* **Testo della pagina**
Filippo prende un telaino pieno di miele e scrolla via delicatamente con una spazzola tutte le centinaia di operaie che ci sono attaccate, fa accuratamente la stessa operazione con tutte le arnie e porta dentro al laboratorio il suo bottino, seguito dalla sua fedele squadra di astronauti. Dentro ci liberiamo degli scafandri e riempiamo i nostri polmoni di un profumo commovente di miele appena raccolto. Mai avevo sentito una fragranza così delicatamente dolce e inebriante. Prendiamo i telaini e li mettiamo a scolare in una vasca d’acciaio, poi con un grosso coltello dalla lama calda Filippoo toglie via delicatamente il tappo di cera che preme sulle cellette e meraviglia, sgorga da quelle finestrelle una sensuale e lenta cascata di nettare che inonda ancora di più la stanza con la sua fragranza. L’ansia di assaggiarlo è troppa e stendo le dita sotto quelle goccioline d’oro. Il sapore è pari all’effluvio che emana, saggiare quelle fette di cera rigonfie di miele è come abbandonarsi ad un piacere stordente, come farsi cullare dalla dolcezza ristoratrice della natura, dallo stesso rassicurante abbraccio che da secoli delizia l’umanità. Da lì i telaini vengono posti in un una specie di centrifuga dalla quale poi si raccoglie nei barattoli tutto il miele uscito dalle cellette. Una volta rimessi al loro posto nelle arnie, i telaini danneggiati vengono ricostruiti laboriosamente dalle api dopo soli tre giorni.

Nel corso dei secoli l’uomo ha imparato ad utilizzare il leggendario “cibo degli dei” in innumerevoli modi, come ingrediente fondamentale delle bevande tradizionali di molti paesi, come tonico per la pelle o come elisir assoluto. Gli antichi Egizi lo tenevano in così alta considerazione da offrirlo in sacrificio agli Dei, mentre greci e romani lo apprezzavano quale rimedio terapeutico polivalente e prodotto di bellezza, oltre che come elemento indispensabile in cucina.

* **Informazioni**
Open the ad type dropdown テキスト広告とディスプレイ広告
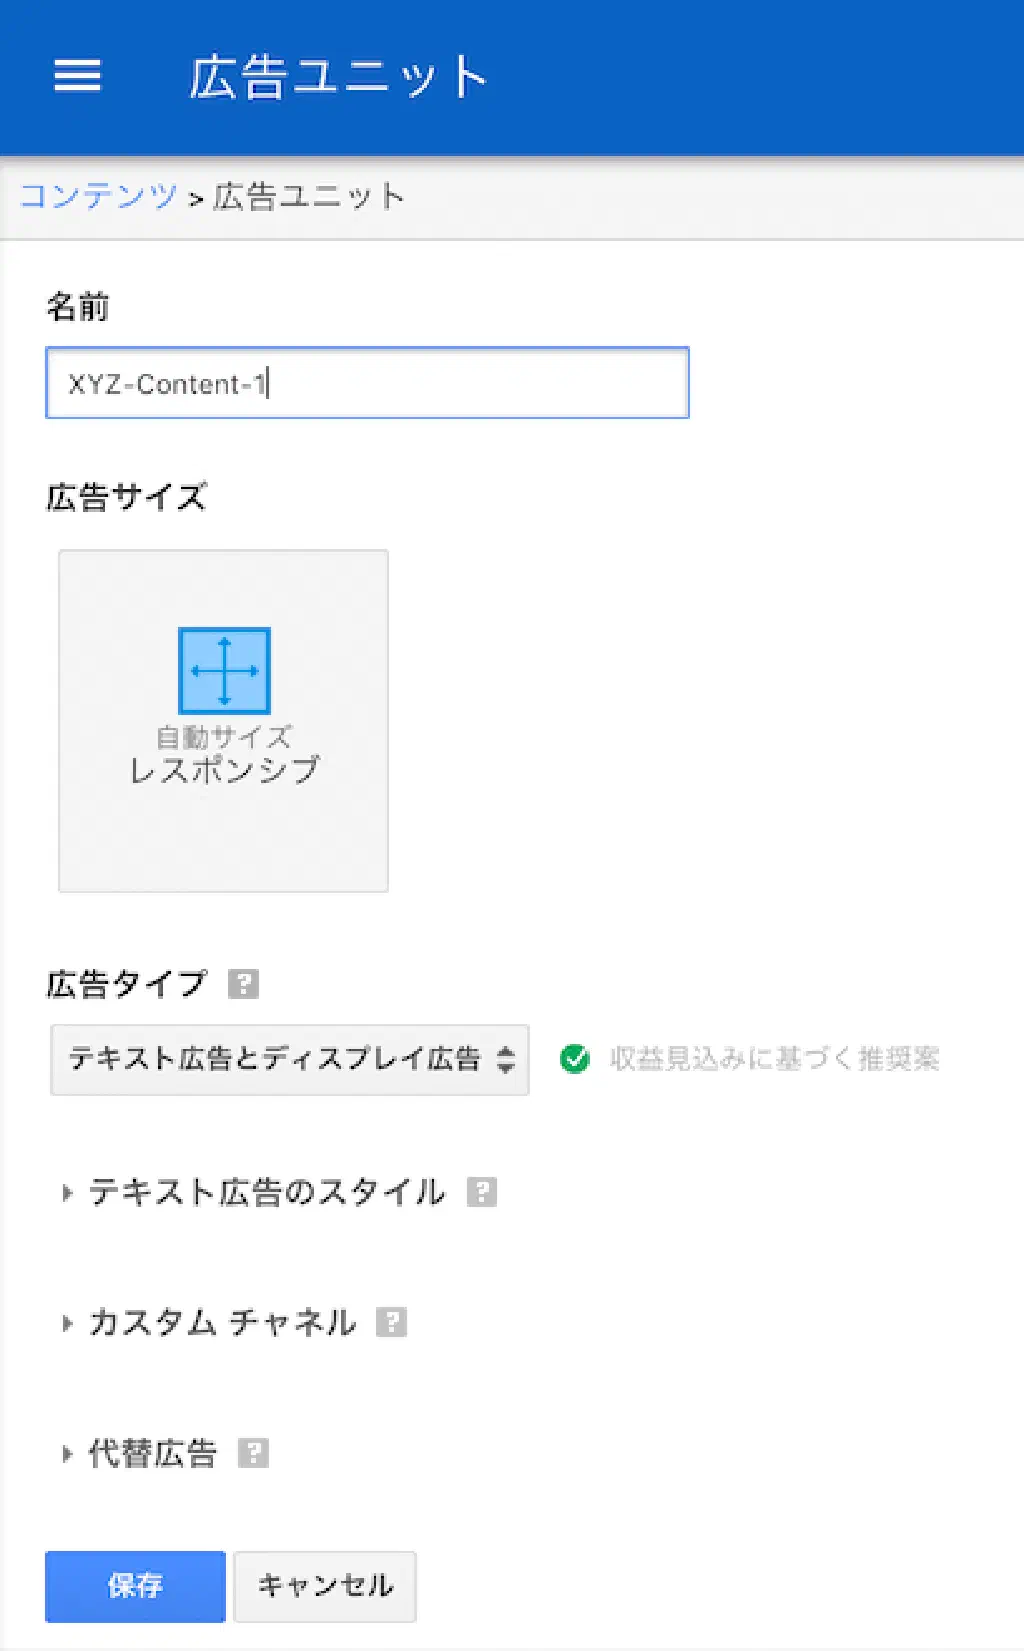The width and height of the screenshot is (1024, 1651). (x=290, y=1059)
==
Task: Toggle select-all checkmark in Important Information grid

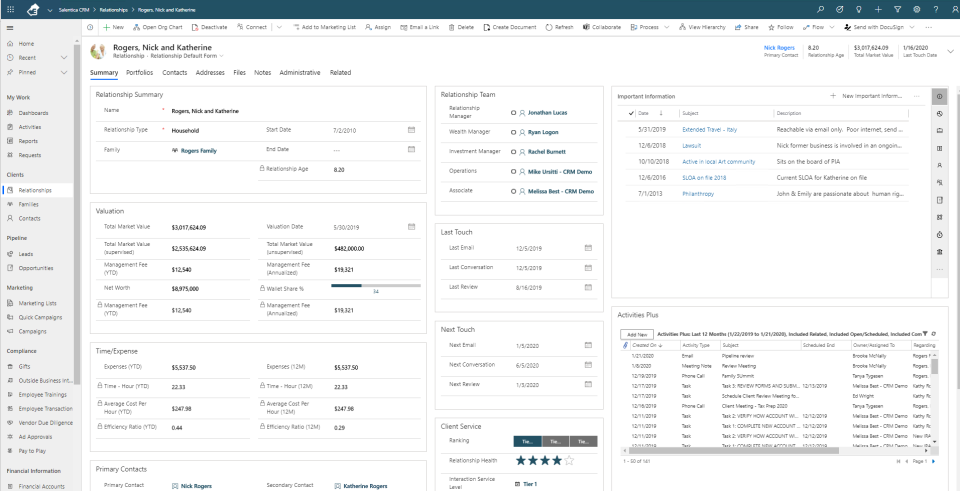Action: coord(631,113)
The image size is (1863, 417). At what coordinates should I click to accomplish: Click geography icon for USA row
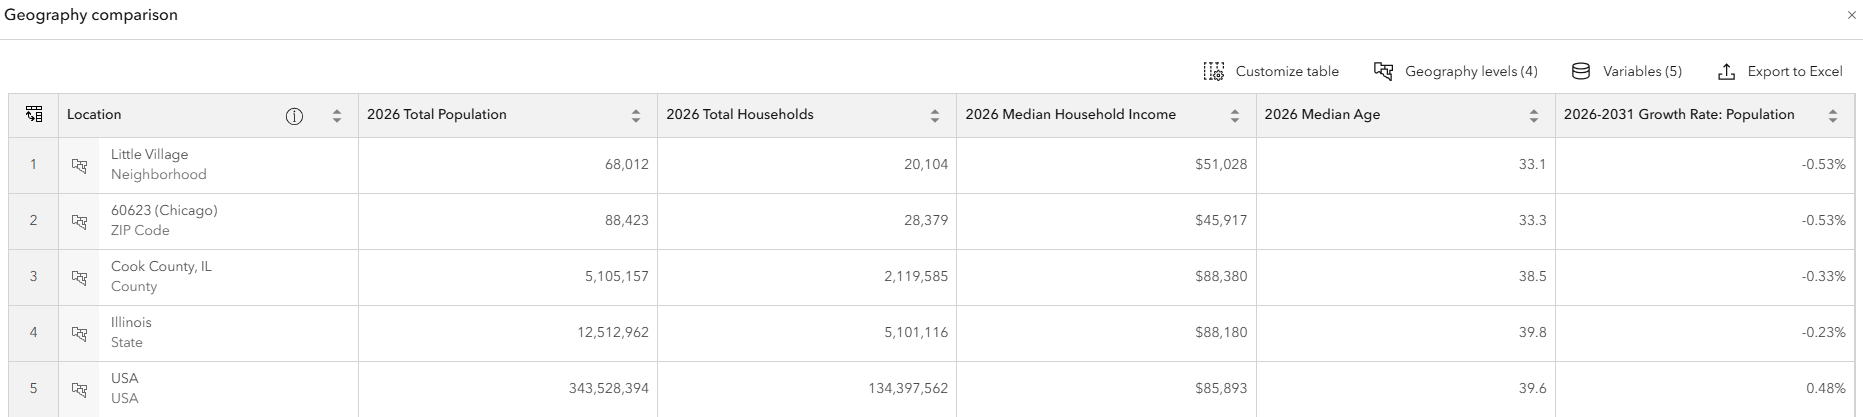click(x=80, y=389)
--
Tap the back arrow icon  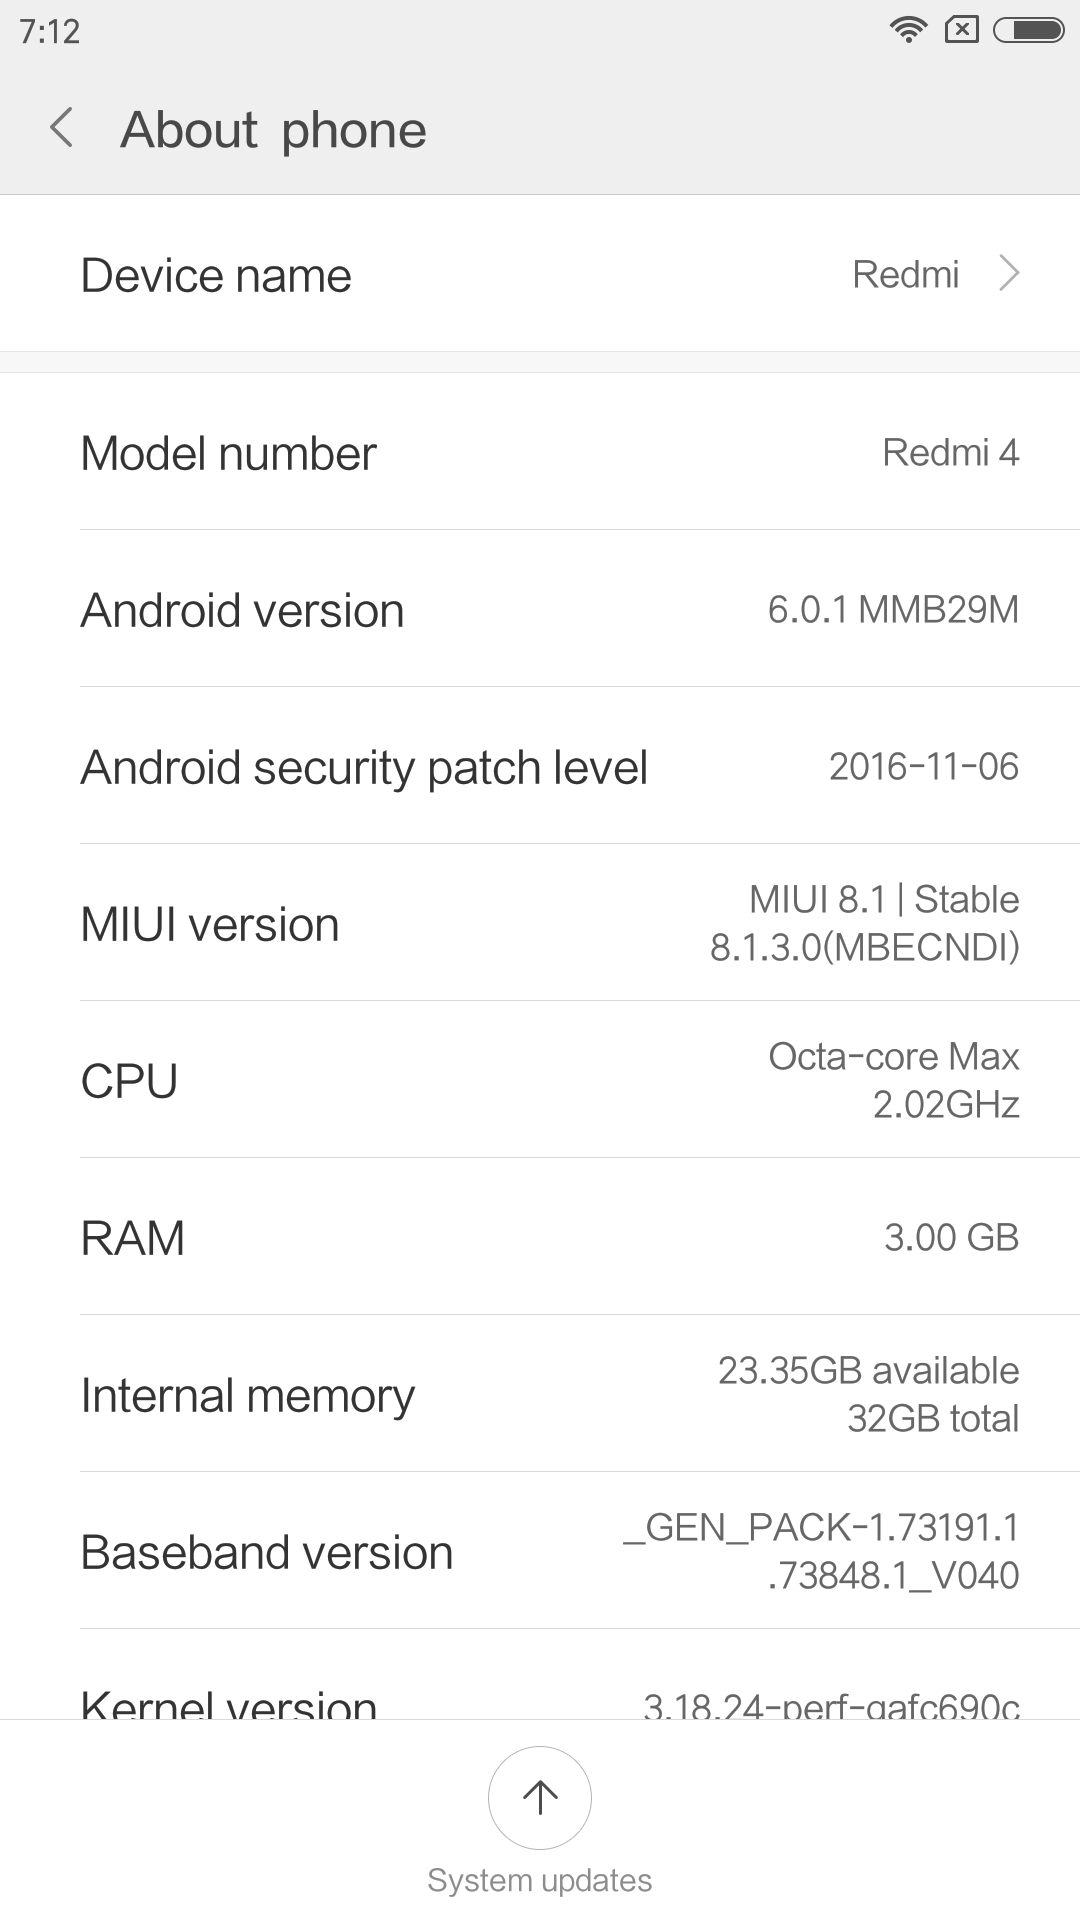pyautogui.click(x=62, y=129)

* **Lavoro da svolgere**
Puoi proseguire il testo sul miele a partire dalla sua ultima frase? I record non hanno nulla a che vedere con il testo sul miele.

* **Risultato**
Inoltre gli egizi scoprirono la sua utilità nell’arte dell’imbalsamazione dei defunti: la propoli era utilizzata per sigillare i sarcofagi accanto ai quali venivano posti dei vasi contenente il pregiato nettare che insieme con altre cibarie servivano per il lungo viaggio verso l’altra vita. Grandi filosofi e scienziati del passato quali Aristotele e Ippocrate furono attratti dalle laboriose api, che racchiusero nelle arnie al fine di studiarne la complessa vita sociale, prelevandone il miele per il consumo personale, avendone compreso il potere curativo e le caratteristiche terapeutiche. 

Avvalendoci delle loro ricette, ancora oggi possiamo produrre dei medicamenti, ausili sempre validi per migliorare nella salute, nella vitalità e longevità. Al miele si ricorreva anche per le sue proprietà nella cosmesi: bellezze leggendarie quali Cleopatra e Madame Du Barry: sono solo alcune delle innumerevoli donne che nel corso dei secoli hanno sfruttato il potere depurativo del miele nei loro trattamenti estetici.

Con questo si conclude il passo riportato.